Gemstar has also sold banner ads for the i-Guide to HBO, ESPN, Paramount Pictures and other programmers. Subscribers who click on the banner ads on the i-Guide can instantly pull up each programmer’s on-demand libraries.
Time Warner Cable also has been testing a new programming-navigation system from Gotuit Media Corp. on its Portland, Maine, system, since April 2004 (see “Interactive TV Unchained,’’ page 14). The Gotuit product breaks down programming, ranging from football games to Scripps Networks shows, into short segments, such as individual football plays, which are tagged by Gotuit staffers.
Adelphia Communications Corp.’s Buffalo, N.Y., system is using a Gotuit application that allows subscribers to configure its on-demand system to present them National Football League game highlights from players on their fantasy football teams.
Gotuit chairman and CEO Dan O’Brien said the company is also developing a “My Vault” application, set to roll out in 2006, which would allow on-demand subscribers to aggregate their favorite programs on a single screen.
O’Brien said his cable customers are looking to ease navigation for subscribers, as the size of video-on-demand libraries grow.
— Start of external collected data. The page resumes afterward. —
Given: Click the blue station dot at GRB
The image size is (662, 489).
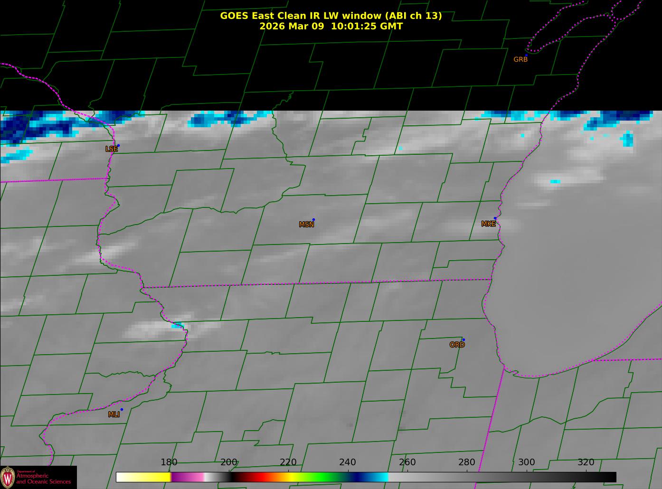Looking at the screenshot, I should click(526, 56).
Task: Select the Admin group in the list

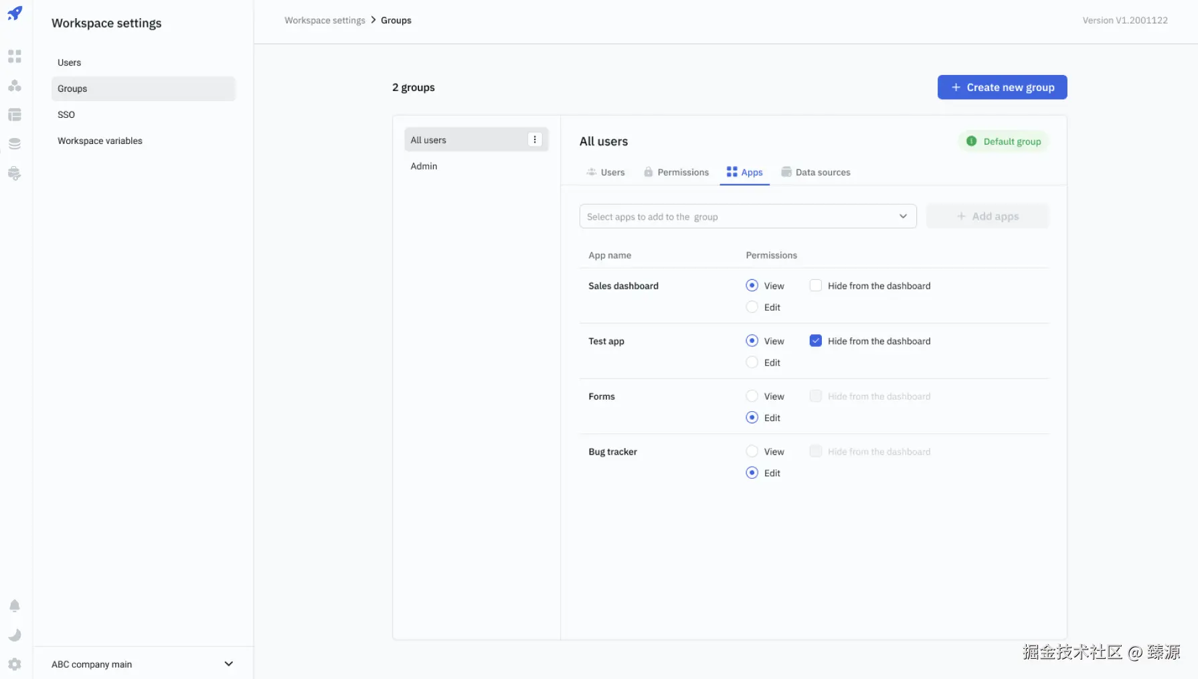Action: (x=424, y=167)
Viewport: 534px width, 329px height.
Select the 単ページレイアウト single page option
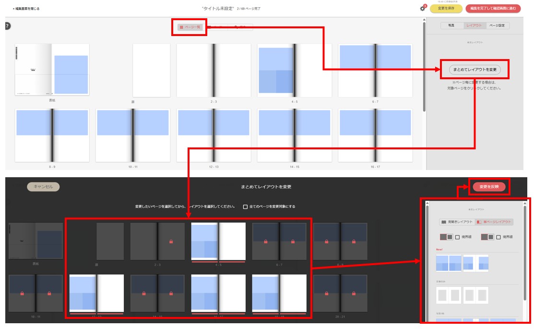495,222
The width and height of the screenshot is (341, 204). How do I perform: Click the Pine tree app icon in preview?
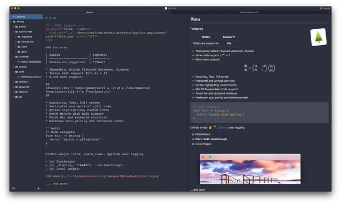coord(319,37)
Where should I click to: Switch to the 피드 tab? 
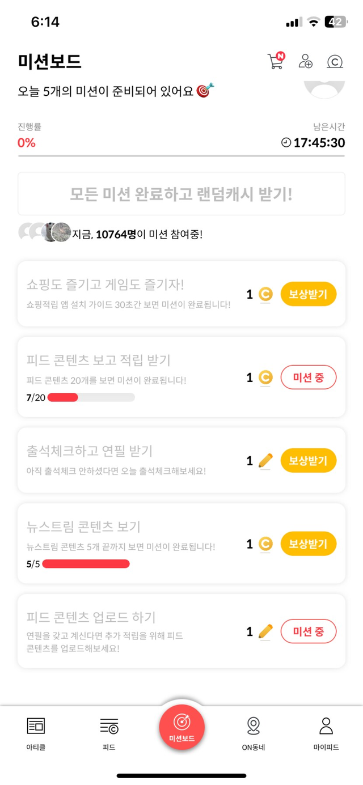click(109, 733)

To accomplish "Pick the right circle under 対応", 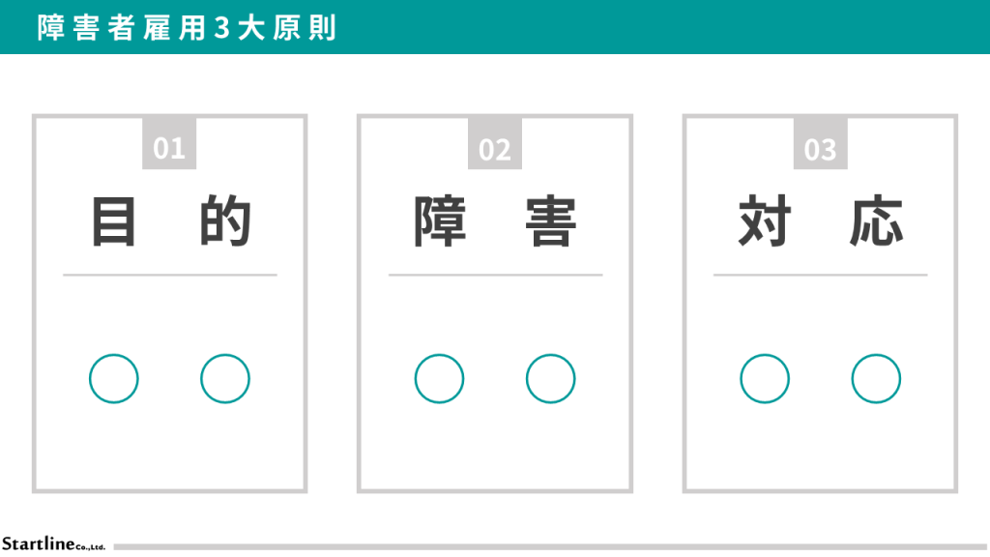I will point(876,378).
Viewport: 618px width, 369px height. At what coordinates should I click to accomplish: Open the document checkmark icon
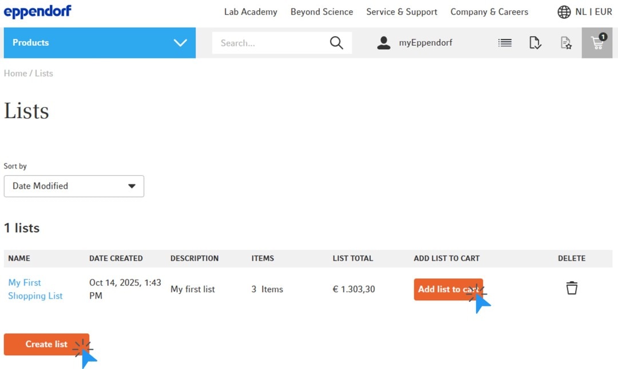(535, 43)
“I think that operators are saying, 'I have to do what the consumer wants. I’ve got to make this as easy for them as possible, because if I don’t, then someone else will,’ O’Brien said. “I think cable is looking at VOD and personalization and control as a point of differentiation against other platform deliverers.”
Gotuit, which supplies operators with original on-demand content, including tryouts for the New England Patriots cheerleader squad and music videos, is also pitching cable operators an on-demand advertising service. Viewers can use the Gotuit navigation system to view on-demand programming in full-screen mode, but when they browse on-demand listings, the screen uses an L-wrap interface with program listings on the left side of the screen, with banner ads, similar to Web ads, on the bottom of the screen.
Operators could also use Gotuit technology to allow viewers to click their remotes to link from banner ads to long-form commercials from advertisers, O’Brien said.